To finish a thought I started earlier about clauses, RDNA introduces an instruction that defines a mode where long streams of certain instruction types can monopolize the wavefront scheduling for that type. The CU will no longer let another wavefront issue instructions of that type until the current wavefront reaches some kind of exit condition.
The instruction, S_CLAUSE, will let a wavefront get exclusive instruction issue in subsequent cycles for whatever type of instruction comes immediately afterward (if of the following types: VALU, SMEM, LDS, FLAT, Texture, buffer, global and scratch). Most of these are some kind of memory access, outside of VALU. The clause continues until an instruction of a different type is encountered, at which point it automatically ends. There may be a number of other exit conditions, as there seems to be a mention of a numerical limit for scalar memory.
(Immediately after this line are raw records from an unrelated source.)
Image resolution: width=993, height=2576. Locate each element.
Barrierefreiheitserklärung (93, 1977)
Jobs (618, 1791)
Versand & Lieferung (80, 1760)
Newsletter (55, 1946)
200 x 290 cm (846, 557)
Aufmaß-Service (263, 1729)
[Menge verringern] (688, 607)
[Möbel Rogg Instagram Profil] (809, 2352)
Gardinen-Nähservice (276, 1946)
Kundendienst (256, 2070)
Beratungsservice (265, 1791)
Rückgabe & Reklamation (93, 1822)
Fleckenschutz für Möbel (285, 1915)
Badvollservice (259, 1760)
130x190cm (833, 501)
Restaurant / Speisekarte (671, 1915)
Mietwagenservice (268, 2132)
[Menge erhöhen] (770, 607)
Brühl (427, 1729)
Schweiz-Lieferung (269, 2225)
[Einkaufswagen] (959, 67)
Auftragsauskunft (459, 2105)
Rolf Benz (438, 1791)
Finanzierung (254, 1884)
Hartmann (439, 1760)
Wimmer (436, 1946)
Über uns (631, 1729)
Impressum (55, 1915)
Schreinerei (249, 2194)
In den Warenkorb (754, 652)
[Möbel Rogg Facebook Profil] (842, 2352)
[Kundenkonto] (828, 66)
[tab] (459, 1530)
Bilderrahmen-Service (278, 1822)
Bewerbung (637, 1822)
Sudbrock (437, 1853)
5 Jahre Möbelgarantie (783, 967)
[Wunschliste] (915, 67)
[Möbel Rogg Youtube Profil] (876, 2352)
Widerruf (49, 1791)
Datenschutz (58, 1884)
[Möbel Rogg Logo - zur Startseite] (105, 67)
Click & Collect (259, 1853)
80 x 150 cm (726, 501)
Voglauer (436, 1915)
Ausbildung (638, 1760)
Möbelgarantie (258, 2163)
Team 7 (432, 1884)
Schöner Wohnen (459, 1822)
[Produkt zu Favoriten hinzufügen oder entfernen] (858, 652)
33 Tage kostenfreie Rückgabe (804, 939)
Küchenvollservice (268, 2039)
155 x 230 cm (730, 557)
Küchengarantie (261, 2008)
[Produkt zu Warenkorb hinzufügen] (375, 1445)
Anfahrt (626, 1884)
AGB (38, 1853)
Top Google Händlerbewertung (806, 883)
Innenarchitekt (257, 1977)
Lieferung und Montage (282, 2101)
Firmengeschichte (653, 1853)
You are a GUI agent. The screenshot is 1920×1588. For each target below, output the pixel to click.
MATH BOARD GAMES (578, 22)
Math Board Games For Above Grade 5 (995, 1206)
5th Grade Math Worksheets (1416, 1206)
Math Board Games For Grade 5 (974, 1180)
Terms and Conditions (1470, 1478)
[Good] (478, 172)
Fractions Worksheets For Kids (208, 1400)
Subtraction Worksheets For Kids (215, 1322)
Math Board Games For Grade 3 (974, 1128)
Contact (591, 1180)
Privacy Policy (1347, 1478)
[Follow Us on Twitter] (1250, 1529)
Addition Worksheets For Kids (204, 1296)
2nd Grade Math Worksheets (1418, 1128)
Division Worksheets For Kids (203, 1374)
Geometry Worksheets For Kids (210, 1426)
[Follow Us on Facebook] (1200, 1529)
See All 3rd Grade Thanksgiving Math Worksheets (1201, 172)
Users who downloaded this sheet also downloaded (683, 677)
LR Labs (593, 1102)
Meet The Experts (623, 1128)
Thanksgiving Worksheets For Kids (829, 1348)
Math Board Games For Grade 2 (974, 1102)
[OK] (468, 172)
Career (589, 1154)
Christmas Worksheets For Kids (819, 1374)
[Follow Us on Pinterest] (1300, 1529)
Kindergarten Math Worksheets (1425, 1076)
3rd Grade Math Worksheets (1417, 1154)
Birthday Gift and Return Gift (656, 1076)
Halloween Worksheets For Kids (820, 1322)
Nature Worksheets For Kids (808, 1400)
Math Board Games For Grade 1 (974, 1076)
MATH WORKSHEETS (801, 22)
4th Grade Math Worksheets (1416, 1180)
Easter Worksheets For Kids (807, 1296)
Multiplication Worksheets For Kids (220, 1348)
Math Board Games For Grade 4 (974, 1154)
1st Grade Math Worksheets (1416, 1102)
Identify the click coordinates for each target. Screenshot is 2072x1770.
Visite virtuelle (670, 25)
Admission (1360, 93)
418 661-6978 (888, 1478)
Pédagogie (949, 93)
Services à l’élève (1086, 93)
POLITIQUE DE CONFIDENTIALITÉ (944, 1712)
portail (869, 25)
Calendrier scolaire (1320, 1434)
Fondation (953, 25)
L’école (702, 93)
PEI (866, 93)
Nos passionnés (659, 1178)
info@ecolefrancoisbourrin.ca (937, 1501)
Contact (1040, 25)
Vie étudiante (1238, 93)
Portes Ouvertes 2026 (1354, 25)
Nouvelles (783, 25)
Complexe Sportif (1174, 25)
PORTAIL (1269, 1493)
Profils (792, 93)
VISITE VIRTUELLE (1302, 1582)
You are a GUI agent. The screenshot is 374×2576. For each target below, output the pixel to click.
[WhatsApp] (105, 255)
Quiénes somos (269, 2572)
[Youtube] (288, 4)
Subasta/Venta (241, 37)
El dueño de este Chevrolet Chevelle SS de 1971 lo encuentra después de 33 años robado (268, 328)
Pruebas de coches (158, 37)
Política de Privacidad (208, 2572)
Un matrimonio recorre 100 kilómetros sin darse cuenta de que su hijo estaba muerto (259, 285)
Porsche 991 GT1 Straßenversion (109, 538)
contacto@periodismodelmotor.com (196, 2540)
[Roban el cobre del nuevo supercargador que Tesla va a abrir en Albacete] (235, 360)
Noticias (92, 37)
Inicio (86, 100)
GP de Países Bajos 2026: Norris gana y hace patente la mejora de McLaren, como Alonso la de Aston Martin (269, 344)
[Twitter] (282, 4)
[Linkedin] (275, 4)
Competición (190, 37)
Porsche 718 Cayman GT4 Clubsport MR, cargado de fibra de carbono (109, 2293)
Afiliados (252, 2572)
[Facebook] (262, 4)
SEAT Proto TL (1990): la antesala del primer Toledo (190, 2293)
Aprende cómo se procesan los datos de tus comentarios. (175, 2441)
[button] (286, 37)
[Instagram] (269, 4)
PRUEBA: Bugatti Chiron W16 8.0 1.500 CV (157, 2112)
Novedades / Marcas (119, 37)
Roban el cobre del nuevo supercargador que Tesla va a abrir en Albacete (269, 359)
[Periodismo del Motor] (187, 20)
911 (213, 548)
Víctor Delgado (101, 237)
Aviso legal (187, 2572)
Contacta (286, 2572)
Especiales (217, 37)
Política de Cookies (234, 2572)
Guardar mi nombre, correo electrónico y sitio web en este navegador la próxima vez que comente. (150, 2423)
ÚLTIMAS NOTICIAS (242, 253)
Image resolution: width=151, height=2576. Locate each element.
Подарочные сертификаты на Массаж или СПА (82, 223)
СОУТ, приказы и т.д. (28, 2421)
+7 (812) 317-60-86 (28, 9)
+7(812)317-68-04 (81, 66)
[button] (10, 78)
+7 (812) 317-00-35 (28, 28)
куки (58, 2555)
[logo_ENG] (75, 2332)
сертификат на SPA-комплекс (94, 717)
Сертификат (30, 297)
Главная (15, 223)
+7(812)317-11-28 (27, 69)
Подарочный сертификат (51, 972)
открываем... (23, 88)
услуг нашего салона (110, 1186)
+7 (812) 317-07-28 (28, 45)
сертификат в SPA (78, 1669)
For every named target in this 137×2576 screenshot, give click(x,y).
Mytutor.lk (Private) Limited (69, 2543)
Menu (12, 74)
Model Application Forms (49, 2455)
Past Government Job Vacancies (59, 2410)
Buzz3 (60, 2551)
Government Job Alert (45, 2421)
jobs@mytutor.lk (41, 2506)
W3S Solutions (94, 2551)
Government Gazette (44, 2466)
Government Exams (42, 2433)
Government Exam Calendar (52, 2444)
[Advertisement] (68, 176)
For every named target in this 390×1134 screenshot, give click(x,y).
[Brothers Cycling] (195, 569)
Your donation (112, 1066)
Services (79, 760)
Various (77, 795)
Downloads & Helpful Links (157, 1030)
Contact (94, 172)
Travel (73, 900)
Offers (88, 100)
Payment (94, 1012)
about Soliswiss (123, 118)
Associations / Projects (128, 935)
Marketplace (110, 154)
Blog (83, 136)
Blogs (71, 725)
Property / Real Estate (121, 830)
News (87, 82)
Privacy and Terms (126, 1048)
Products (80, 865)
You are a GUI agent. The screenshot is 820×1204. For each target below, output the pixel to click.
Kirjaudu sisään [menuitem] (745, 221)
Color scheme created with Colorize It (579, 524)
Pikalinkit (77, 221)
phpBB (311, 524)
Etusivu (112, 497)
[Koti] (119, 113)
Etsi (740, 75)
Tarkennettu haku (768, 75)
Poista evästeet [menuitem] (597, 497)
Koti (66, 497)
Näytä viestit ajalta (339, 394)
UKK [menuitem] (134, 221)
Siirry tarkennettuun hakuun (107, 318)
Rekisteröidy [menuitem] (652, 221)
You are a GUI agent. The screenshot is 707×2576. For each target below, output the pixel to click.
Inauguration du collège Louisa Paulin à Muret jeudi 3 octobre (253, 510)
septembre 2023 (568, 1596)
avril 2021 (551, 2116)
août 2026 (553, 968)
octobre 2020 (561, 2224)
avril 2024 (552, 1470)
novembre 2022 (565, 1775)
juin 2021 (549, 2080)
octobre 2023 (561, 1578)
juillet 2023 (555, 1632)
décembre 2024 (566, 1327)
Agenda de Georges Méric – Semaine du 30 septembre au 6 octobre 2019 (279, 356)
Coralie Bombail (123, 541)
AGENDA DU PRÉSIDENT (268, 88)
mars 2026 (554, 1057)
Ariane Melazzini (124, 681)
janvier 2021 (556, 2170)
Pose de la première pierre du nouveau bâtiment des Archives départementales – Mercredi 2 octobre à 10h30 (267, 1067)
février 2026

One possible source of confusion here is that AMD has used the word clause in different ways. VLIW GPUs had clause types similar to this, with ALU clauses and a variety of memory-access type clauses. The details of what makes up those memory types has changed. For example, the LDS type has been promoted to be its own clause, and vertex fetch isn't its own type.
VLIW clause instructions are heavier in weight, have explicit types instead of checking what the next instruction type is, and have explicit counts for how many instructions they contain instead of automatically detecting when a new instruction type is fetched.
The monopolization of instruction issue is somewhat akin to VLIW, although the wording in the RDNA doc seems less clear on whether it's monopolizing all instruction issue or just the issue of the specific type within a CU.
For GCN GPUs, the clause term showed up on occasion, but this seemed to be more of a description of when many instructions of the same type occurred in a row rather than a hard-defined clause. For RDNA, these seem to have been been renamed as instruction groups, while the term clause has been promoted to a run of the same type of instructions whose issue is architecturally-enforced with S_CLAUSE.
What penalties and benefits there are aren't wholly spelled out. VLIW had large ~40 cycle penalties for changing clauses, but RDNA's GCN heritage would give a much lower overhead due to it switching wavefronts more often. Whether that means zero switching overhead isn't clear, I think there is some loss if switching happens too often.
On the other hand, a clause monopolizing instruction issue would presumably hurt CU throughput, although it may allow for faster run-through of phases of execution like setup or writeback that might benefit from not having interference from other wavefronts.
(edit: Clauses also showed up with ARM's GPU architecture for arranging execution (not type based?). They were ISA elements in Bifrost that were then dumped with Valhall.)
It used to be far easier to reverse-engineer the silicon with semiconduction production processes of the past; here is
the ARM1 die from 1985, produced at 1 µm. Today's 7 nm should be like 150 times smaller, even the best
die shots by Fritzchens Fritz are unable to resolve such fine details.
OK, I'm oficially baffled as to why only 10-20% of the die surface is seemingly used for the actual logic, and why a thick copper layer covers the entire remaining surface (
it has to be sanded off to reveal the die).
I'm pretty sure it's some kind of flip-chip integration, so the upper surface should be the closest to the transistor layer. What's above it is the silicon substrate, which should be uninvolved with internal interconnects. All of the metal layers would be below that surface (hence flip-chip), and I assume what is being scraped off isn't those layers since I didn't see any solder balls or other elements on the surface.
The now-top of the die has some layer of silicon substrate, which could be thinned if desired or left for mechanical stiffness. I'm not sure if Polaris had something plated onto it or deposited. Zen did have an alloy plated onto that part of the die to allow for soldering to the heat-spreader.
The description is that it's sanding through the IHS, if that's what is on top of the die.
If so, why these sparsely placed blocks of silicon are even visible, and why the usable die area is so small with the rest being just copper layer?
If the blocks you mean are those on the perimeter, those would mostly be PHY and analog devices. Those are physically larger since they operate at different and frequently higher voltages, and analog properties are more closely aligned with physical dimensions. I think their implementation can lead to them etching much deeper into the silicon, and so in the reverse situation scraping from below would reach elements of them sooner.
I thought it could be some fancy
multi-layer 2.5D package where SRAM is attached with TSVs to the actual logic below and the substrate wafer seves as an interposer for the SRAM layer - but then those fixed-function 0.18 micron videochips from 2000s look pertty much the same:
Perhaps that's a wire-bonded chip rather than flip chip? An earlier picture showing the plastic enclosure being broken seemed to show wire bonding, and in that case we wouldn't have the flipped order of transistor and metal layers of modern chipos. Then, the PHY and non-transistor layers would be sanded through first.